DAY 271 - ECOUEN TO CREIL: 18.4 MILES (36,800 STEPS)
Wednesday 18 January, 2012
18.4 miles (Total: 2599.8 miles) – 36,800 steps (Total: 5,867,801 steps)
What a great day!
Rob Parsons and Steve Williams drove out from Cardiff to spend a few days with me. Rob is the much in demand speaker/author and Chairman of Care for the Family and Steve Williams is the Chief Executive of Ty Coch Nursing Homes – the finest nursing homes in Wales and possibly the whole of the UK. The fact that two of the busiest people I know should choose to jump in a car to drive over four hundred miles in order to help carry the bags for their old mate is extraordinary. Then again, ‘extraordinary’ is exactly what they are.

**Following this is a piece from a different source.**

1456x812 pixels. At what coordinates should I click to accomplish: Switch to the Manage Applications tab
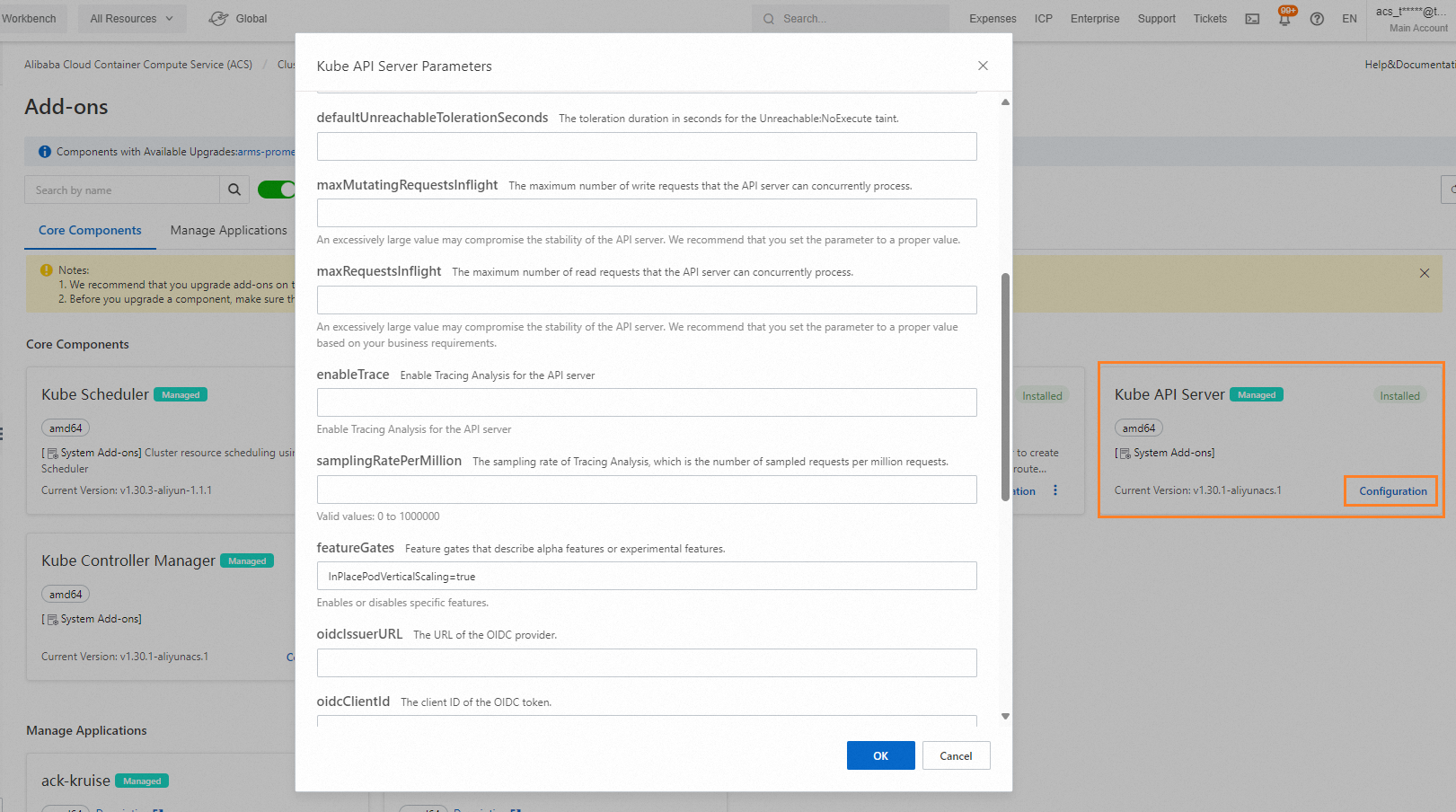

In another respect, their timing could not have been better; only a few minutes after they arrived, I received a call from my bank, Lloyds TSB, advising me that my credit card details had been used to try and purchase some large items of computer equipment – thank heavens for having a £500 credit card limit I thought. Anyway, they advised me that they had stopped my card, which meant that I was without a replacement to pay for accommodation and it would be another two weeks before someone could bring the replacement out. I might have hoped that Lloyds TSB, as a principal sponsor of the Olympics, might have pushed the boat out and got the card to me earlier, but that I was reminded was a service for customers who banked with them, rather than the other way round. Obviously, the Call Centre hadn’t heard that the bank was only still trading because it had received a £20 billion bailout from the taxpayer. Very kindly though, Rob maxed his cash withdrawals from an ATM on two consecutive days and gave me the money – I am now off to Barbados to work for truce there! Of course, I probably shouldn’t mention on a blog that I am carrying a wad of cash but given that the readership is limited to my mum, my little sister, and my fiancée – I think I am on fairly safe ground.
The walk itself was very pleasant as it took me through the Chantilly area famous for horse racing and there were many ‘gallops’ as I walked through the forests. This was a very prosperous area so I decided to try and keep the costs down by pressing onward to Creil where accommodation was more competitive. Rob and Steve managed to find a motel complex, Hotel de France, on an industrial estate in Creil that was perfect for us, and successfully negotiated a price that included a set dinner, though none of us had any idea what was on it.
I reflected that what makes a hotel or guest house special, apart from wi-fi access, is the people and the welcome they give you. Similarly, what makes a meal special is primarily the people with whom you share it. This was a special place. Over dinner, we laughed so much that for the first time my sides were aching more than my feet. They could have served us anything and we would have eaten and drank it, and probably did. We retired to our rooms late with the wind and rain lashing against the windows, but at least Rob and Steve would have a lie in the next day – not that I’m bitter.